Do I need a web site? That is the question often asked by business owners.
The answer will usually depend upon the type of product or service offered and what the business is trying to achieve. Some products/services are more suited to the web than others. Plus, a well designed web site can be a superb tool for communicating with customers, prospective customers, suppliers and the wider community.
For most service businesses, I’d say “Yes, you do need a web site.”
There are many ways to be ‘on the net’, with ISP’s, web designers and web hosting companies offering businesses many options in how this can be achieved. However there are also advertising and sponsorship opportunities that may be cost effective for businesses, either through web sites or email communication.
Is the web for you?
As use of the Internet matures it appears that company/branded web sites are particularly important for products and services that are high-involvement purchases. Examples are cars, finance, computer equipment, and professional services where a buyer will actively seek details for comparison prior to making a purchase.
Conversely, for products that are typically low-involvement or commodity purchases a dedicated web site may not be the best answer. It may be more cost effective to concentrate on building brand awareness via advertising and sponsorships on web pages (or email newsletters) that have content relevant to the target audience for the product.

- Provided records:
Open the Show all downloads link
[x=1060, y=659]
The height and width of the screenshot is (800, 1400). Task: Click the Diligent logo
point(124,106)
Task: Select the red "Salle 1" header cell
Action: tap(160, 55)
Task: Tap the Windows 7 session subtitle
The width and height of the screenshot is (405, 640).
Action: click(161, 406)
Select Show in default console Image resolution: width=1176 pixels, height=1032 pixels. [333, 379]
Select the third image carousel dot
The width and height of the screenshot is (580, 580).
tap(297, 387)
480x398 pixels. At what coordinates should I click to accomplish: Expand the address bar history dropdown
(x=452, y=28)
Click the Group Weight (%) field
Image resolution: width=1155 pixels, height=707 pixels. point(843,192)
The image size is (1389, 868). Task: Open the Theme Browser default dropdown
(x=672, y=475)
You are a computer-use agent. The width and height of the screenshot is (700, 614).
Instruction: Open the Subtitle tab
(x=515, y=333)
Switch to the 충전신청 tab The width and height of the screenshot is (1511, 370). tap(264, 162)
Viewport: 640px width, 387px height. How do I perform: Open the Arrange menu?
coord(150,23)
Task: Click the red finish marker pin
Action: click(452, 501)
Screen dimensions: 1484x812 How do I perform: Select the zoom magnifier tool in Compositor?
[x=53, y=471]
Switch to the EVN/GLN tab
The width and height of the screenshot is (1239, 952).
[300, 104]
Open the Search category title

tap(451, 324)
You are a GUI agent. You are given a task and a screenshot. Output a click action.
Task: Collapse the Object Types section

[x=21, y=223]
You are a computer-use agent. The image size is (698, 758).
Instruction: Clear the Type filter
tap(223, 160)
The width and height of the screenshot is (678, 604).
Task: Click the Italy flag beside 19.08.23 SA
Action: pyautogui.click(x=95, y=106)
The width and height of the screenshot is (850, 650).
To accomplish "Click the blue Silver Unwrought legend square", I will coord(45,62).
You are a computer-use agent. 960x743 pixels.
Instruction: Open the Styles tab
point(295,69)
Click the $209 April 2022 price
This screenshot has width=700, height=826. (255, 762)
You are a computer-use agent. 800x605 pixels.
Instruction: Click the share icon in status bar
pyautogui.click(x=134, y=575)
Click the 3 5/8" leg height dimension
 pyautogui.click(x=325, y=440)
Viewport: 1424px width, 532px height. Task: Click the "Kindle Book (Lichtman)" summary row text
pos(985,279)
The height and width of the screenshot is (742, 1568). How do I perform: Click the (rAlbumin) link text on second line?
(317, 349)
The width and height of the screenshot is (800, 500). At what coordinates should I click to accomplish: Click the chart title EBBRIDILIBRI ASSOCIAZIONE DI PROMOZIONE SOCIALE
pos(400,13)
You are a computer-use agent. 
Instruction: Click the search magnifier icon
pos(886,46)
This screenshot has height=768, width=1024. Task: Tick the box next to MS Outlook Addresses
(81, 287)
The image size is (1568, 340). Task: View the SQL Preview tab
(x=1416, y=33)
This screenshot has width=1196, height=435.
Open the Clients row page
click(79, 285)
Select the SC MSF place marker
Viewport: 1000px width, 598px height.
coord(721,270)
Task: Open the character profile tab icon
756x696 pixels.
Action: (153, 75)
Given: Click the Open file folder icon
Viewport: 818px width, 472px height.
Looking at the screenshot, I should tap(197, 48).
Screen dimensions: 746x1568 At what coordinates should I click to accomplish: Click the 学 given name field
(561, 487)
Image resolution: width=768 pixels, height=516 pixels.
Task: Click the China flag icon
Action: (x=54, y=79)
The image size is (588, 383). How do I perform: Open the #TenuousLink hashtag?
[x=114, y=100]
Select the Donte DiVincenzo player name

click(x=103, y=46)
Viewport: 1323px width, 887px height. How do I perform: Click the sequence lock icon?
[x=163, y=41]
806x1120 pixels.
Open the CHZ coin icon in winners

- Instructions for the task:
Reproduce word for word everything in the passage above on whether a business needs a web site, from "Do I need a" down to "the wider community.".

- Answer to the task:
Do I need a web site? That is the question often asked by business owners.
The answer will usually depend upon the type of product or service offered and what the business is trying to achieve. Some products/services are more suited to the web than others. Plus, a well designed web site can be a superb tool for communicating with customers, prospective customers, suppliers and the wider community.